Landing a man on the moon and then bringing him back to earth seemed like an almost impossible feat. The celebrating began when Armstrong took his first steps on the moon and made the speech that will be remembered forever: "That's one small step for man, one giant leap for mankind."
If Armstrong and fellow astronaut Edwin "Buzz" Aldrin died there on the moon, Nixon's first words would have been:
"Fate has ordained that the men who went to the moon to explore in peace will stay on the moon to rest in peace."
Nixon's speech writer, William Safire, pointed out back in 1999 during an interview with Tim Russert that NASA officials were most worried about getting the astronauts off the moon and back to earth. The speech Safire wrote addresses that concern and explains the U.S. would not be able to rescue the astronauts.

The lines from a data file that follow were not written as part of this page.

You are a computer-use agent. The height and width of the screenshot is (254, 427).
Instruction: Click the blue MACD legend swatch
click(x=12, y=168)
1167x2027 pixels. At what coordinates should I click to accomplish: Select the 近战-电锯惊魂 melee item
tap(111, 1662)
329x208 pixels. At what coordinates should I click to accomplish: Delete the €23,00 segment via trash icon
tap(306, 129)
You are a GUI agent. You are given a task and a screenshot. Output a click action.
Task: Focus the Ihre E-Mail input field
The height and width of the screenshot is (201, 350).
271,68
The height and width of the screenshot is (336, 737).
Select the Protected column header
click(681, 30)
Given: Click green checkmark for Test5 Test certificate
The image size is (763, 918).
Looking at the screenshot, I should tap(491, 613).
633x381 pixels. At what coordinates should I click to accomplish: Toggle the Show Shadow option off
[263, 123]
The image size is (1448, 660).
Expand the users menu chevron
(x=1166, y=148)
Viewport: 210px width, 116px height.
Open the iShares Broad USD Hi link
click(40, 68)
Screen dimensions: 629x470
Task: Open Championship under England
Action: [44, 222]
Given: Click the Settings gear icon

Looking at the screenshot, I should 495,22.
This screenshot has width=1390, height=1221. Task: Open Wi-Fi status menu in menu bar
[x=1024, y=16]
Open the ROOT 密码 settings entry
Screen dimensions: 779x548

"These brave men, Neil Armstrong and Edwin Aldrin, know that there is no hope for their recovery. But they also know that there is hope for mankind in their sacrifice," Safire wrote.
Safire finished the speech describing how men used to look to the stars for heroes in constellations.
"In ancient days, men looked at stars and saw their heroes in the constellations. In modern times, we do much the same, but our heroes are epic men of flesh and blood."
Nixon's alternate speech is especially poignant in remembering Armstrong because it captures the fear most Americans had for Armstrong and Aldrin. Some may take for granted the feat these men accomplished, but this speech shows just how worrisome the outcome was that day.